No. And it’s not her only time making references to color and hair and all of that, so you can not tell me the girl doesn’t have issues.

We’ve seen what’s going on with you and your husband Marc, and I wanted to ask you why it’s important for you to keep your rings on after announcing your separation and with everything we’ve seen on the show?

I think in my mind, where I am today, where my mental state is today, I am not divorced and I still feel like if my husband’s heart is in saving his marriage, then it could work out. So that’s why I wear my ring. And if it ever gets to a point where I don’t feel that way anymore, then that’s when I’ll take it off.

Are you guys going to connect while you’re in New York City? I know his restaurants are here.

Yeah, he’s with my child, well, our child [laughs]. He’s with Brooklyn right now and everything is cordial between us. He’s not the way you see him on TV. He’s been very sweet, very kind and that’s all I was ever asking for no matter what we’re going through. You have to still be respectful and kind to your mate.

Speaking of him, you had a moment this season where you stated that you don’t let men who are not Marc hold Brooklyn. There was a lot of confusion about that.

Here’s the thing, Marc has nothing to do with that. That was me, and it was an on-camera thing. So, if Marc had never appeared on camera holding his own baby, I felt some kind of way having another man on camera holding her. That’s all it was. The guy is actually our stylist. He’s styled for Marc, he’s styled for Brooklyn when we did our PEOPLE Magazine shoot. He’s a lovely man, so it had nothing to do with him. It was just, on camera, I did not like the visual or the optics of another man holding him when you’ve never seen my husband holding my baby on camera.

You’ve had plenty of experiences in Hollywood and in popular music videos with Nas and Jay-Z before joining RHOA. You came in, you were a beauty queen, you are beautiful. Did you ever have casting couch instances when going after these opportunities where people were inappropriate with you?
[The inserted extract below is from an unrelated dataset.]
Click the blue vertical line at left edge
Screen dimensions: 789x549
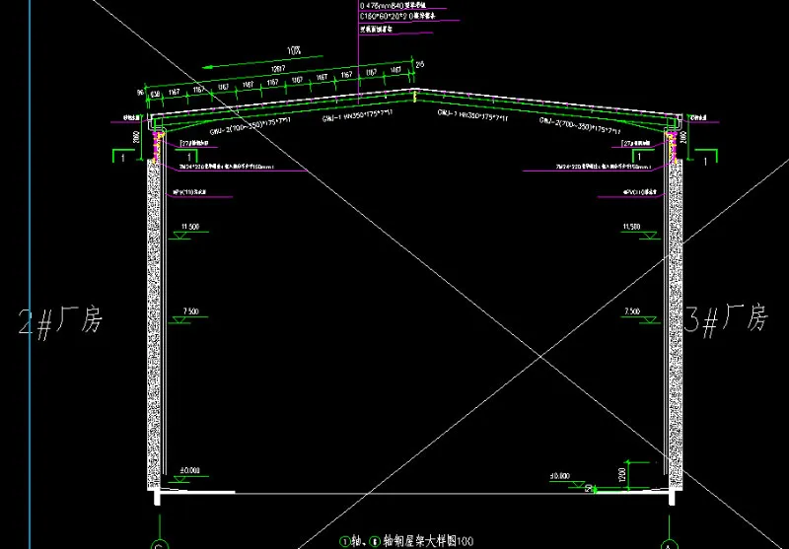click(x=31, y=296)
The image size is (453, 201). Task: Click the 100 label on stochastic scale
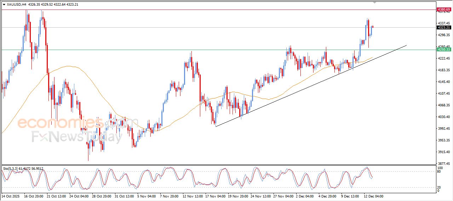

Oh yeah, but I think it mainly happened before I was a beauty queen, though. When I was modeling there was a lot of crazy stuff that was happening. Here in New York, being young and gullible.

But Hollywood was good to you?

Hollywood was fine! I never had a casting couch situation. I was always a girl who came in, did my job and then went home. I was never, in my opinion, pressured or anything like that for a job.

And lastly, what has it been like to see, as a former Miss USA winner, so many Black women winning pretty much every major pageant right now?

World domination! We are ruling the world right now! So we have, of course, in my Miss Universe family, it’s Miss Universe, Miss USA and Miss Teen USA. So those are like the top three of the Miss Universe organization. Of course, Miss America and then Miss World, those are the top five pageants that actually have, I would say, respect. They have weight, it’s a part of history and a part of our culture. I just feel like, the first time in history for this to happen and to finally be recognized as Black women and Black women with natural hair and natural beauty and none of them, in my opinion, look like they have succumbed to the pressures of I have to do this, “I have to have a big butt, I have to have breasts, I have to have straight hair down to my waist” — none of that, which I love! It just makes you so proud to be uniquely your own and proud to be a Black woman.

Global beauty! Global domination! In my time, I fought as a brown skin girl. I’m the first brown-skinned girl to win a beauty pageant, a national title. And so for me, it was always important to have our darker hues recognized, and I look at us, we have from your cocoa to your caramel to your chocolates, it’s just amazing. It’s important for other little Black girls to see that they can love themselves for who they are.